#### INSTRUCTIONS TO FOLLOW:
Report, from the records below, every line where the word "computer" appears.

####

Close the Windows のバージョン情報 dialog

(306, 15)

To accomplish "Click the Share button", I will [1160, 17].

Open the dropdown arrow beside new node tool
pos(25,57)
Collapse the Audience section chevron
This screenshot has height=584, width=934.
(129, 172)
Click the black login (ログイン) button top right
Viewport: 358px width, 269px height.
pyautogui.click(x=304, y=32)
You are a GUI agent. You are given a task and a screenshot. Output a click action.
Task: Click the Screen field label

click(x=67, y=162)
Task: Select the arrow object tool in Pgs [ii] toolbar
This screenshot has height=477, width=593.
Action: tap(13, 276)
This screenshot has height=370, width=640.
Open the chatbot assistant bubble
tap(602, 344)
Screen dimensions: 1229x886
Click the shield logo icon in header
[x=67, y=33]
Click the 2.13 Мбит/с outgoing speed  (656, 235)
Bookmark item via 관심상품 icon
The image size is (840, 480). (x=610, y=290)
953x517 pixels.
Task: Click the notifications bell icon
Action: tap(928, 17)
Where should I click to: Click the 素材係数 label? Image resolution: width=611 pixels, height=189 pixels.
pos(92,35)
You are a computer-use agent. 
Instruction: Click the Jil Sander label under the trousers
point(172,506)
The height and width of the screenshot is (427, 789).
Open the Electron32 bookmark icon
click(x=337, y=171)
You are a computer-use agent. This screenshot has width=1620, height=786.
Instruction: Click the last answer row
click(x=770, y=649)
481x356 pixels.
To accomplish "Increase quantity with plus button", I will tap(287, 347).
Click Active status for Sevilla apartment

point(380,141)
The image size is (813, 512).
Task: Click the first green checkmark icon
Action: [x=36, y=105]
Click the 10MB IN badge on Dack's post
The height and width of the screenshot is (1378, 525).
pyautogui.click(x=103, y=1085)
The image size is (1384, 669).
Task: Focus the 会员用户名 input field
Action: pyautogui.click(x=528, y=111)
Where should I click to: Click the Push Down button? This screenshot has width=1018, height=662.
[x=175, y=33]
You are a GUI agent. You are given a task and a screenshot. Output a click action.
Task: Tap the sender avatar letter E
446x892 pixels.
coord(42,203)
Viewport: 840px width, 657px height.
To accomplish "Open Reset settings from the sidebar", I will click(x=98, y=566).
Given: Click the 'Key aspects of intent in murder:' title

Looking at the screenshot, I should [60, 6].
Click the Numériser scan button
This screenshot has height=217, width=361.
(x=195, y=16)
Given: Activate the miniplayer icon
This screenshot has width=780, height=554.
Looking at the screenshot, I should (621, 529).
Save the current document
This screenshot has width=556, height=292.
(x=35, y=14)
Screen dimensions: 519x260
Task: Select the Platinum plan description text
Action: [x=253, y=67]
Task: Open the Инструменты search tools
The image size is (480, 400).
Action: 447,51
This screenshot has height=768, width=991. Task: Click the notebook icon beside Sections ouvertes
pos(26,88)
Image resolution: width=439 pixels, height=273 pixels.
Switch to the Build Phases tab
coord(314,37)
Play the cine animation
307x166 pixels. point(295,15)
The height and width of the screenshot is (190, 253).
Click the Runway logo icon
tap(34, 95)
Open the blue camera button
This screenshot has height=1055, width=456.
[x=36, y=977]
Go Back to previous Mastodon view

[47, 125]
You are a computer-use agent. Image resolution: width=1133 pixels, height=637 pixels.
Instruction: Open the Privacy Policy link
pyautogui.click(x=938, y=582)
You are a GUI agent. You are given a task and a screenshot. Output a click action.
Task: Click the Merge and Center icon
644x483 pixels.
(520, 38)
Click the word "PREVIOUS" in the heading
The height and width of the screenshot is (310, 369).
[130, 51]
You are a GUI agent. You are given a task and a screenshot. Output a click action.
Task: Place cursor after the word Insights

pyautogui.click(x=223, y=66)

####

#### EXERCISE RESULT:
You are a computer-use agent. 
You are a computer-use agent. This screenshot has width=1620, height=786.
You are a computer-use agent. Image resolution: width=1133 pixels, height=637 pixels.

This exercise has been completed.